## START
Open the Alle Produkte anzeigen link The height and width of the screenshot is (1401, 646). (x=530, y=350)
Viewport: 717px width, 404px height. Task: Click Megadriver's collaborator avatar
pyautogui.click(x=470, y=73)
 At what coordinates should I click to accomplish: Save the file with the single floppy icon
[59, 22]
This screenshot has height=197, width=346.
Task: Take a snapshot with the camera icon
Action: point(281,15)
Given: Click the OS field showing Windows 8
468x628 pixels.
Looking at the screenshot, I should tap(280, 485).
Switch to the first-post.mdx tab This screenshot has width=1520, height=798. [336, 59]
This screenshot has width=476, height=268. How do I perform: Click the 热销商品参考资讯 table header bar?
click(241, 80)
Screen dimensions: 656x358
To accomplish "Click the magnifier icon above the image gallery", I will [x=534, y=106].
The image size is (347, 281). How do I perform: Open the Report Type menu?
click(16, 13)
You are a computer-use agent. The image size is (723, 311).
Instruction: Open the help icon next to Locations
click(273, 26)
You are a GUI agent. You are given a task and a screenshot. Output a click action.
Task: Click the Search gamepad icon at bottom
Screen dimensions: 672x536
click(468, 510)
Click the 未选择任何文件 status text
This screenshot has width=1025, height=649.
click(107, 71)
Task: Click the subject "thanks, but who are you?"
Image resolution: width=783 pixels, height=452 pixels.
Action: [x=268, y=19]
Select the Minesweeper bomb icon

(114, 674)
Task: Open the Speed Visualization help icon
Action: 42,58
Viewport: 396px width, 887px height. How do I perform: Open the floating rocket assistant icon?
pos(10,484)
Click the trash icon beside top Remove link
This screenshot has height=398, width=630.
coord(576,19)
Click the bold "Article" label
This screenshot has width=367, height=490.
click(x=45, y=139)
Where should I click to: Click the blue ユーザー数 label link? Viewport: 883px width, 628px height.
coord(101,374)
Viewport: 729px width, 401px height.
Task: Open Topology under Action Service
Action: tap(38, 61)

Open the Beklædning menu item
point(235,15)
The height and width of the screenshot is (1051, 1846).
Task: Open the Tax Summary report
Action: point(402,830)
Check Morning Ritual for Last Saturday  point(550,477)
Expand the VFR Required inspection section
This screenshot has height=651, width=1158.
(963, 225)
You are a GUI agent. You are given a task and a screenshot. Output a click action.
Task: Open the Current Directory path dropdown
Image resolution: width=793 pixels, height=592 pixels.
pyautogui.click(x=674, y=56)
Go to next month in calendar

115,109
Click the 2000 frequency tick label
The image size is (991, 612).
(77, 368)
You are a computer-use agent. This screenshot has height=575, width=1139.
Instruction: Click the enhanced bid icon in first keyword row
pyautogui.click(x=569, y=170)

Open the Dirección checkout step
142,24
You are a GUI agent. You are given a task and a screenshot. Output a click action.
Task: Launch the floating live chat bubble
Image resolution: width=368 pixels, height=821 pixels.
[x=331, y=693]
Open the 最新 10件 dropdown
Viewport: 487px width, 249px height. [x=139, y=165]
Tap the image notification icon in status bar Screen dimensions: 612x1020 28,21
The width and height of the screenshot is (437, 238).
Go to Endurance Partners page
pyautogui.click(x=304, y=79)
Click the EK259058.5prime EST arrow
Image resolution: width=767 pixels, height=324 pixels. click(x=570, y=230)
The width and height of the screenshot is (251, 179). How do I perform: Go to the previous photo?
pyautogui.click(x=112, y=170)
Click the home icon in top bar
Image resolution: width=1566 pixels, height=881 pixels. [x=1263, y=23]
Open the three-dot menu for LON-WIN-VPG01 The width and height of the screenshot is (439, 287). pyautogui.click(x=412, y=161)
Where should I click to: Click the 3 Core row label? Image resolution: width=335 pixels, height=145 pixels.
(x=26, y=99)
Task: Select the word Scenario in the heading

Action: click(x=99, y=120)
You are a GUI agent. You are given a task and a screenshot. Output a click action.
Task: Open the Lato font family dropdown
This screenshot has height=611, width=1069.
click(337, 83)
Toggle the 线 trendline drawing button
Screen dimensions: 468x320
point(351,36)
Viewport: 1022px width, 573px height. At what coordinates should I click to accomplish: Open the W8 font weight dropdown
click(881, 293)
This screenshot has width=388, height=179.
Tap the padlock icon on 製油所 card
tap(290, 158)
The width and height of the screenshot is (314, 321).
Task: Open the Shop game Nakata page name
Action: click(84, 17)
## END
§ **Direction**:
Copy every one of the rows above word for word, keeping each line as it appears.

§ **Answer to the task**:
Open the Alle Produkte anzeigen link The height and width of the screenshot is (1401, 646). (x=530, y=350)
Viewport: 717px width, 404px height. Task: Click Megadriver's collaborator avatar
pyautogui.click(x=470, y=73)
 At what coordinates should I click to accomplish: Save the file with the single floppy icon
[59, 22]
This screenshot has height=197, width=346.
Task: Take a snapshot with the camera icon
Action: point(281,15)
Given: Click the OS field showing Windows 8
468x628 pixels.
Looking at the screenshot, I should tap(280, 485).
Switch to the first-post.mdx tab This screenshot has width=1520, height=798. [336, 59]
This screenshot has width=476, height=268. How do I perform: Click the 热销商品参考资讯 table header bar?
click(241, 80)
Screen dimensions: 656x358
To accomplish "Click the magnifier icon above the image gallery", I will [x=534, y=106].
The image size is (347, 281). How do I perform: Open the Report Type menu?
click(16, 13)
You are a computer-use agent. The image size is (723, 311).
Instruction: Open the help icon next to Locations
click(273, 26)
You are a GUI agent. You are given a task and a screenshot. Output a click action.
Task: Click the Search gamepad icon at bottom
Screen dimensions: 672x536
click(468, 510)
Click the 未选择任何文件 status text
This screenshot has width=1025, height=649.
click(107, 71)
Task: Click the subject "thanks, but who are you?"
Image resolution: width=783 pixels, height=452 pixels.
Action: [x=268, y=19]
Select the Minesweeper bomb icon

(114, 674)
Task: Open the Speed Visualization help icon
Action: 42,58
Viewport: 396px width, 887px height. How do I perform: Open the floating rocket assistant icon?
pos(10,484)
Click the trash icon beside top Remove link
This screenshot has height=398, width=630.
coord(576,19)
Click the bold "Article" label
This screenshot has width=367, height=490.
click(x=45, y=139)
Where should I click to: Click the blue ユーザー数 label link? Viewport: 883px width, 628px height.
coord(101,374)
Viewport: 729px width, 401px height.
Task: Open Topology under Action Service
Action: tap(38, 61)

Open the Beklædning menu item
point(235,15)
The height and width of the screenshot is (1051, 1846).
Task: Open the Tax Summary report
Action: point(402,830)
Check Morning Ritual for Last Saturday  point(550,477)
Expand the VFR Required inspection section
This screenshot has height=651, width=1158.
(963, 225)
You are a GUI agent. You are given a task and a screenshot. Output a click action.
Task: Open the Current Directory path dropdown
Image resolution: width=793 pixels, height=592 pixels.
pyautogui.click(x=674, y=56)
Go to next month in calendar

115,109
Click the 2000 frequency tick label
The image size is (991, 612).
(77, 368)
You are a computer-use agent. This screenshot has height=575, width=1139.
Instruction: Click the enhanced bid icon in first keyword row
pyautogui.click(x=569, y=170)

Open the Dirección checkout step
142,24
You are a GUI agent. You are given a task and a screenshot. Output a click action.
Task: Launch the floating live chat bubble
Image resolution: width=368 pixels, height=821 pixels.
[x=331, y=693]
Open the 最新 10件 dropdown
Viewport: 487px width, 249px height. [x=139, y=165]
Tap the image notification icon in status bar Screen dimensions: 612x1020 28,21
The width and height of the screenshot is (437, 238).
Go to Endurance Partners page
pyautogui.click(x=304, y=79)
Click the EK259058.5prime EST arrow
Image resolution: width=767 pixels, height=324 pixels. click(x=570, y=230)
The width and height of the screenshot is (251, 179). How do I perform: Go to the previous photo?
pyautogui.click(x=112, y=170)
Click the home icon in top bar
Image resolution: width=1566 pixels, height=881 pixels. [x=1263, y=23]
Open the three-dot menu for LON-WIN-VPG01 The width and height of the screenshot is (439, 287). pyautogui.click(x=412, y=161)
Where should I click to: Click the 3 Core row label? Image resolution: width=335 pixels, height=145 pixels.
(x=26, y=99)
Task: Select the word Scenario in the heading

Action: click(x=99, y=120)
You are a GUI agent. You are given a task and a screenshot. Output a click action.
Task: Open the Lato font family dropdown
This screenshot has height=611, width=1069.
click(337, 83)
Toggle the 线 trendline drawing button
Screen dimensions: 468x320
point(351,36)
Viewport: 1022px width, 573px height. At what coordinates should I click to accomplish: Open the W8 font weight dropdown
click(881, 293)
This screenshot has width=388, height=179.
Tap the padlock icon on 製油所 card
tap(290, 158)
The width and height of the screenshot is (314, 321).
Task: Open the Shop game Nakata page name
Action: click(84, 17)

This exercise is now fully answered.